A new round in the fight of Munich restaurateurs for benefits from their business closure insurance – this time: Guido Schweighart, who has been running the “Guido al Duomo” on Frauenplatz, behind the cathedral, since 2002. He wants around 160,000 euros from Allianz because – like all other inns – it had to close from the end of March to May. However, the insurance company refuses to pay. More than 100 such proceedings are pending at the Munich I Regional Court. The first judgments gave the landlords right, but are not yet final.
Schweighart takes a slightly different path than most of his colleagues: He filed the lawsuit not with a civil chamber, but with a chamber of commerce of the court. In addition to a professional judge, this is staffed by two lay judges who are themselves merchants. Schweighart’s lawyer says the reason for this is not the hope that they would be more sympathetic to a colleague, so to speak: “I thought that it might be faster at the Chamber of Commerce.”
But then it took almost two hours – also because Martin Scholz, the presiding judge, took the time to have a detailed discussion with the lawyers. In the event of their refusal to pay, the insurance companies refer to their General Insurance Conditions (AVB) – in which Allianz states that the business closure insurance applies if “the competent authority closes the business due to the Infection Protection Act when reportable diseases occur”; then a previously agreed daily rate will be paid as compensation for a maximum of 30 days per year. But: Further down in the AVB there is a list of diseases and pathogens that are covered by the insurance – but this list is not identical to that contained in the Infection Protection Act.
The civil chambers of the regional court, which have already negotiated similar cases, saw it in such a way that an average policyholder cannot be expected to put the AVB and the legal text next to each other and compare what he is actually insured against. Judge Scholz said, however, that from a businessman – one of whom is Schweighart as an authorized signatory of the GmbH that runs his restaurant – from a businessman “one can expect that he looks into the law”.

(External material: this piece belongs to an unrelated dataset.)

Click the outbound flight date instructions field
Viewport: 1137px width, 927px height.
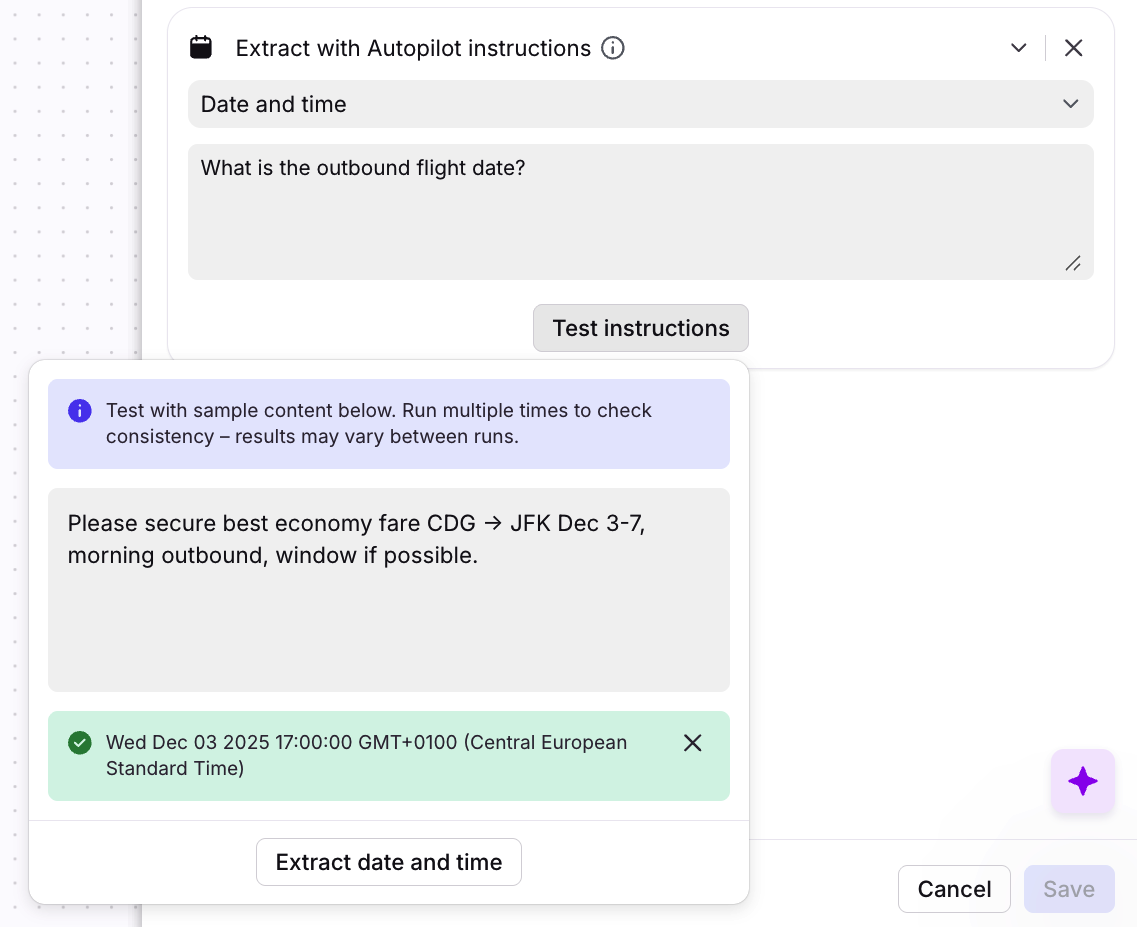(640, 211)
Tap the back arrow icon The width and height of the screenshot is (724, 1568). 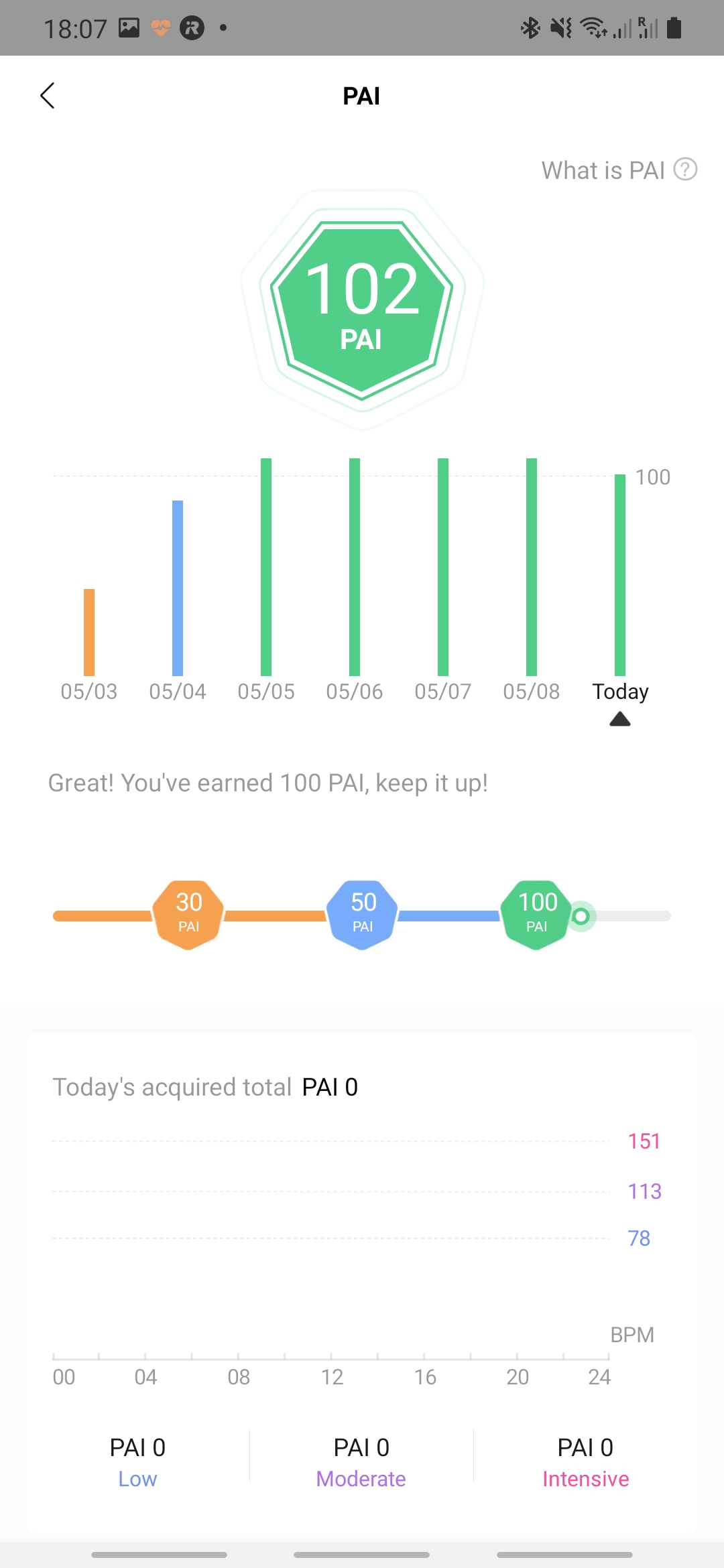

But that is not the real problem – the corona virus, which triggered the closure of the catering trade in March, did not even exist when Schweighart took out his insurance. There is a kind of general clause in the Infection Protection Act, however, which deals with notifiable diseases: In addition to those on the list, this also includes those that pose “a serious risk to the general public”. Does that mean that a newly emerging dangerous pathogen is automatically insured, so to speak? Or are only those diseases listed in the AVB valid forever and at all times?
The court will find a reference to this further back in the insurance conditions: There it is expressly stated that prion diseases are not insured. If there is such an exclusion clause and Corona is not mentioned in it – then should that mean that the virus is included? The court came to this – preliminary – opinion after a consultation: “We are seeing an insured event,” says Martin Scholz, a judgment is to be announced at the end of January. The insurance companies have now reacted to the anger with their virus insurance – and canceled all existing policies, including those of Guido Schweighart.